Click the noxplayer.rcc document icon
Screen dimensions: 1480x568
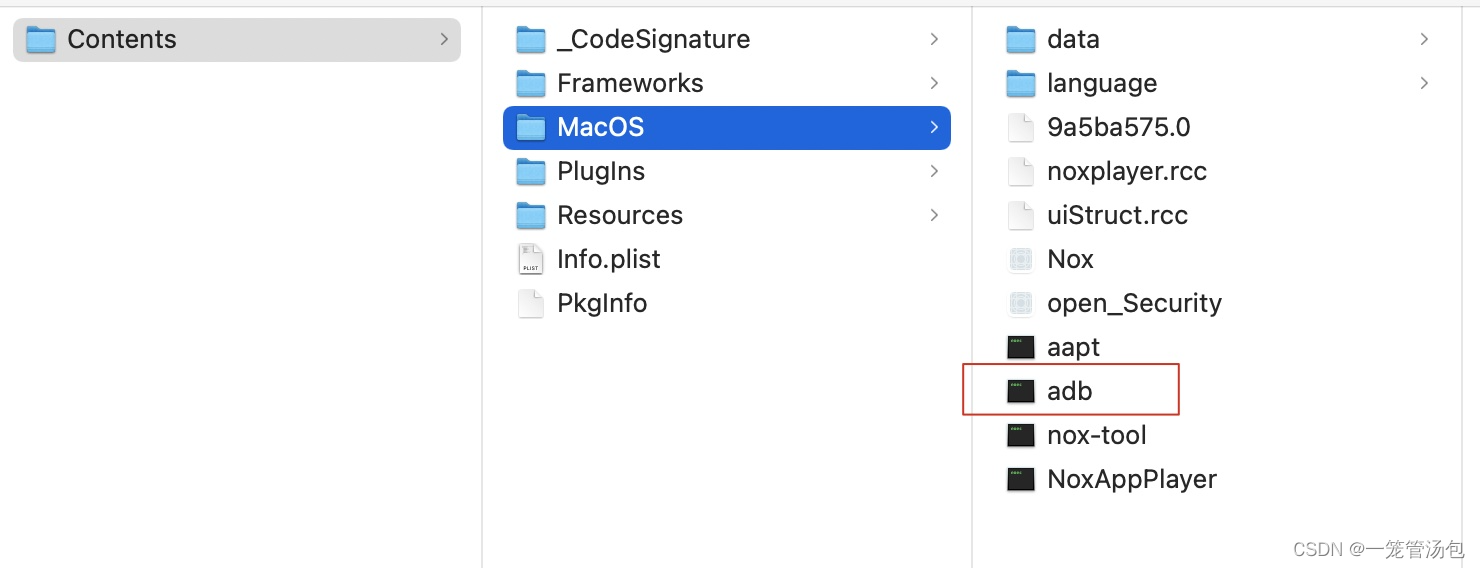(x=1020, y=171)
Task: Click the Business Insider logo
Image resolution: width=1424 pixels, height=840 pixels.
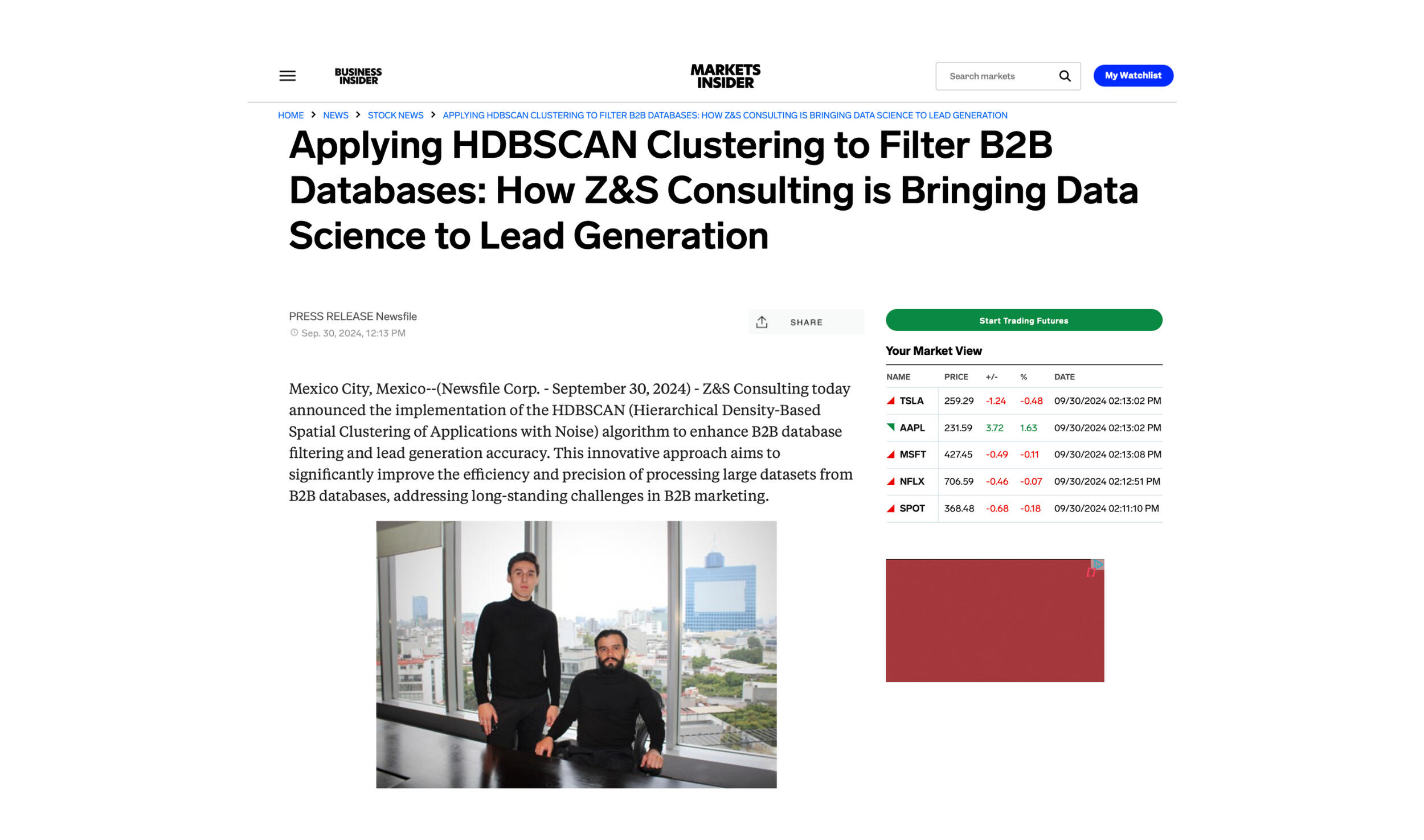Action: point(358,76)
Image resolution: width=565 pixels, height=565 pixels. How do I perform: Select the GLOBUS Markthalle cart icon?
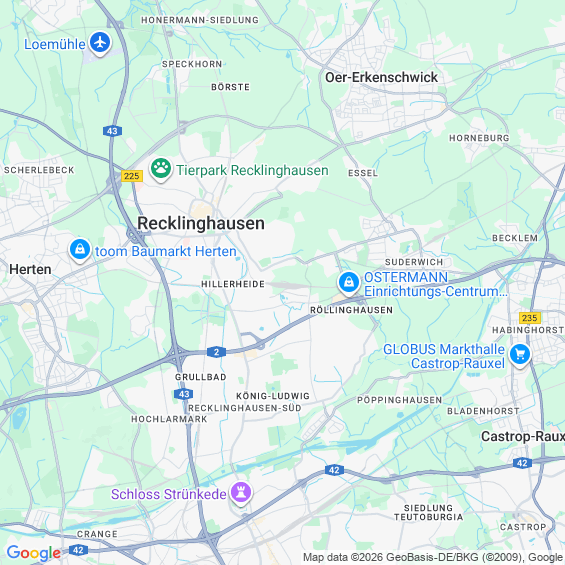[520, 355]
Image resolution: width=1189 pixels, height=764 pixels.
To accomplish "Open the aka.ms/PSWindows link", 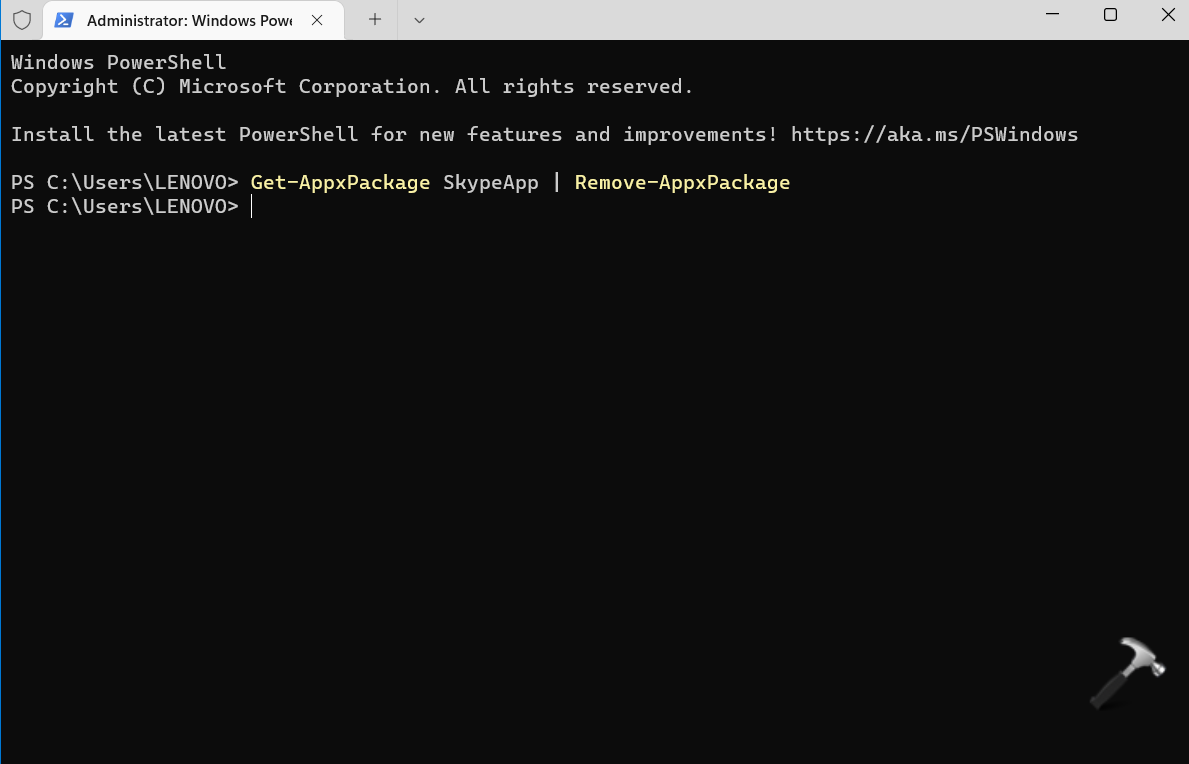I will click(x=934, y=134).
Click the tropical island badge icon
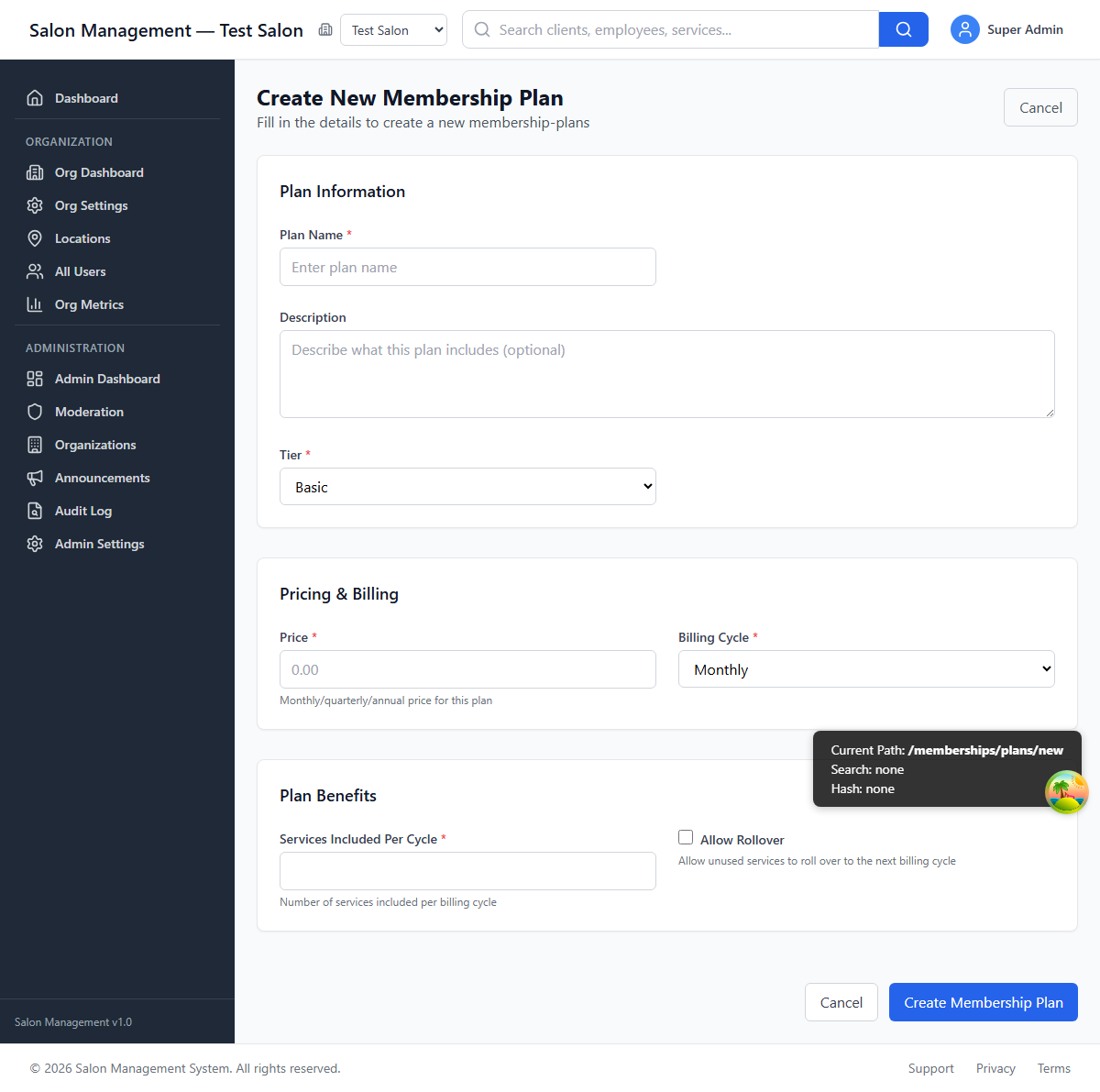 [x=1066, y=791]
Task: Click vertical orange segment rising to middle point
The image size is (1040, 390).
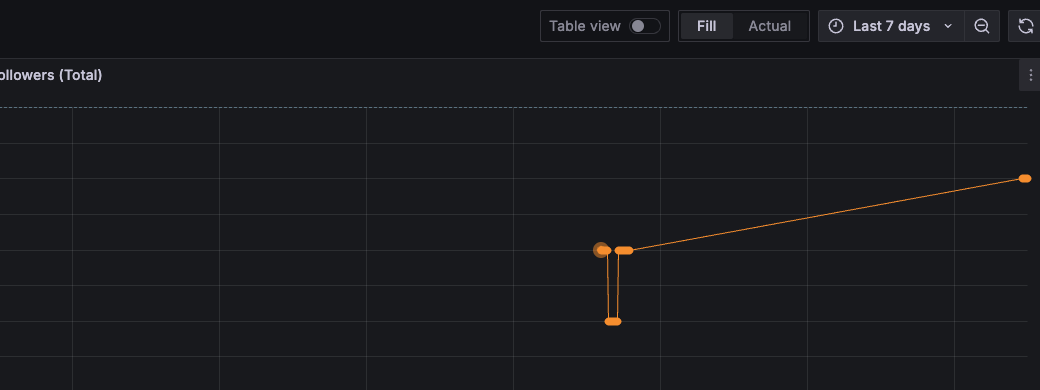Action: (x=618, y=286)
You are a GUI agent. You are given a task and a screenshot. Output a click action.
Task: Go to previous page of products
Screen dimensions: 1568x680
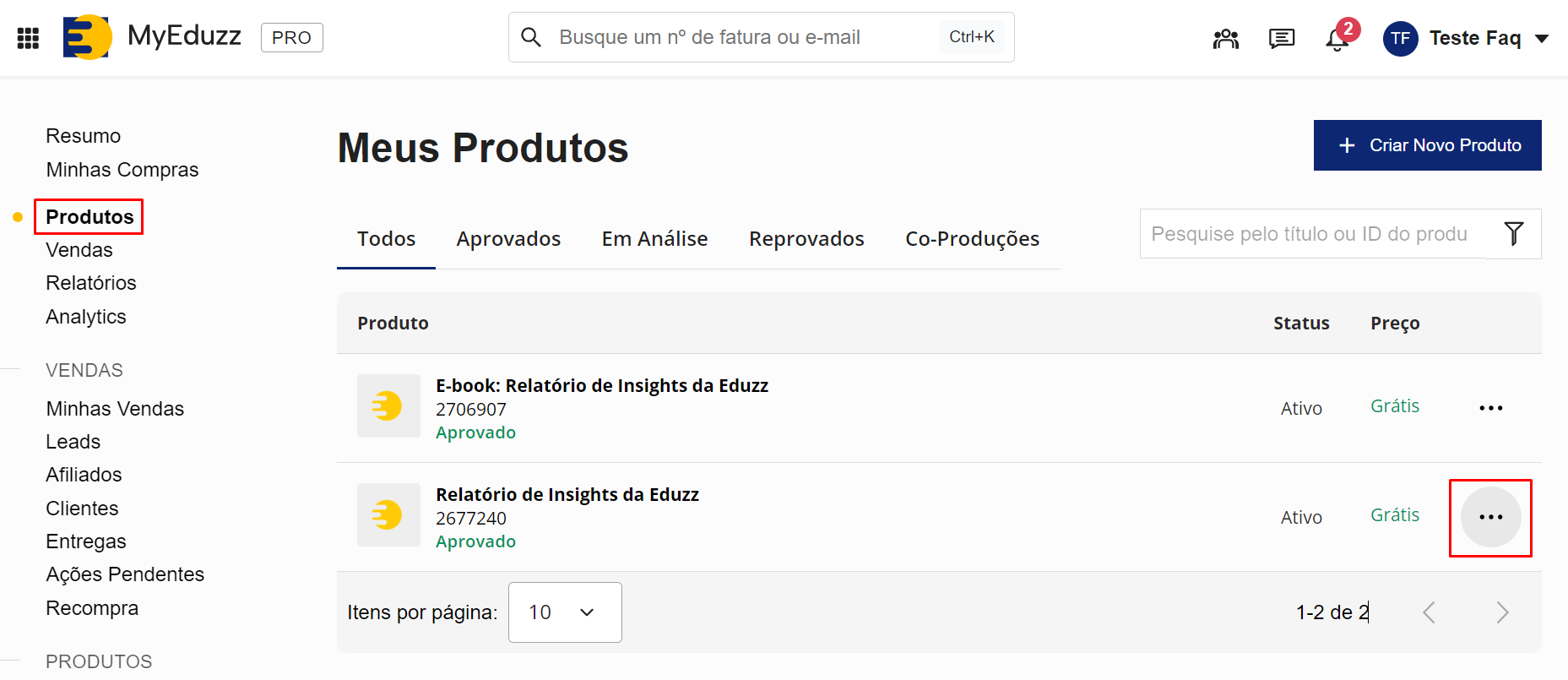point(1429,612)
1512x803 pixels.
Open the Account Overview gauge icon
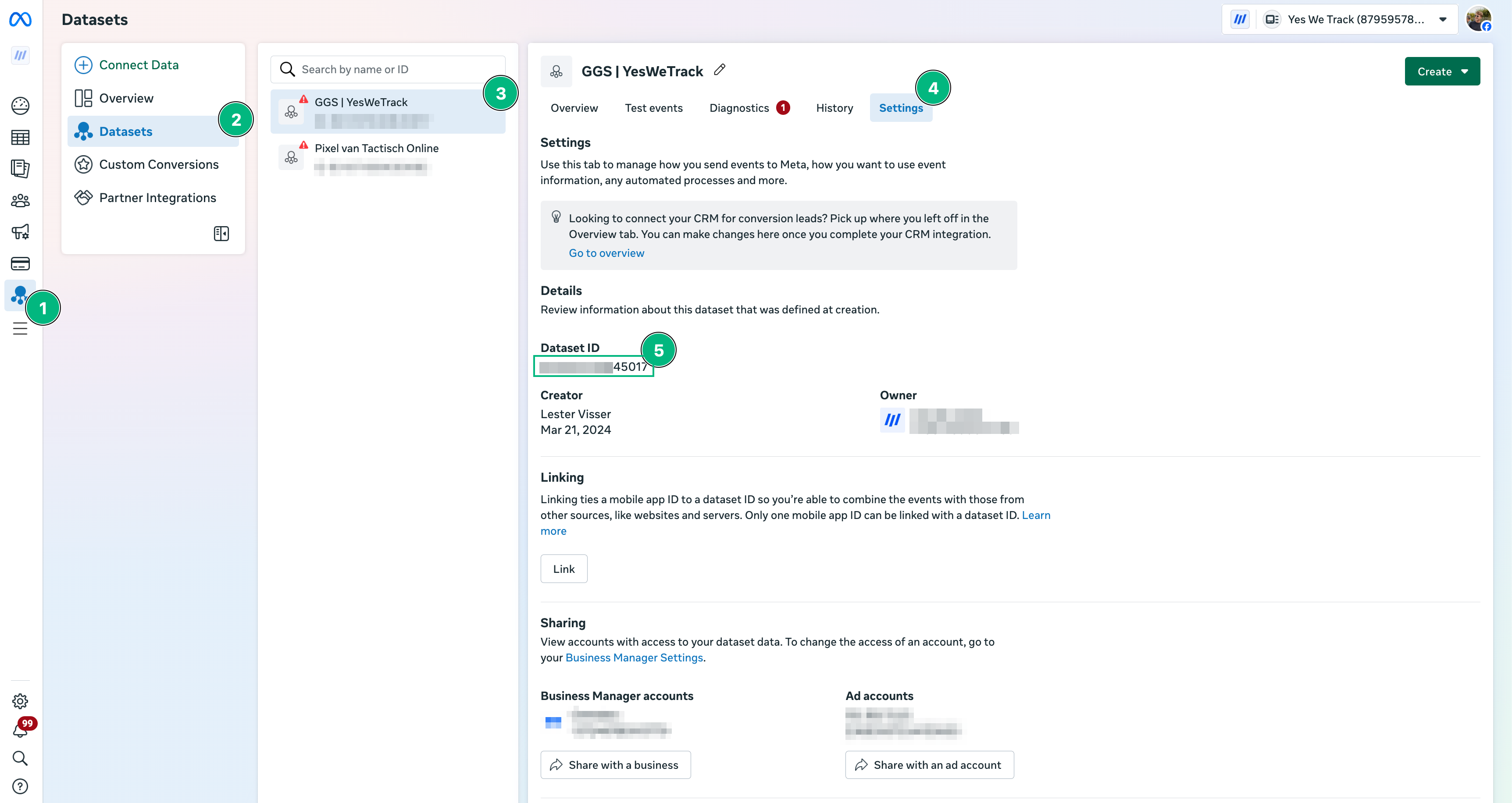coord(20,106)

--------

__What is being asked__.
Give the part of the material that starts with the line containing "Click the tropical island badge icon" and runs to the end of the material as a JSON list of strings, one string per line, with blank lines left out. Leave the pictures out of your answer.

__Response to the exercise__.
[
  "Click the tropical island badge icon",
  " [x=1066, y=791]",
  "Task: Click vertical orange segment rising to middle point",
  "The image size is (1040, 390).",
  "Action: (x=618, y=286)",
  "You are a GUI agent. You are given a task and a screenshot. Output a click action.",
  "Task: Go to previous page of products",
  "Screen dimensions: 1568x680",
  "point(1429,612)",
  "1512x803 pixels.",
  "Open the Account Overview gauge icon",
  "coord(20,106)"
]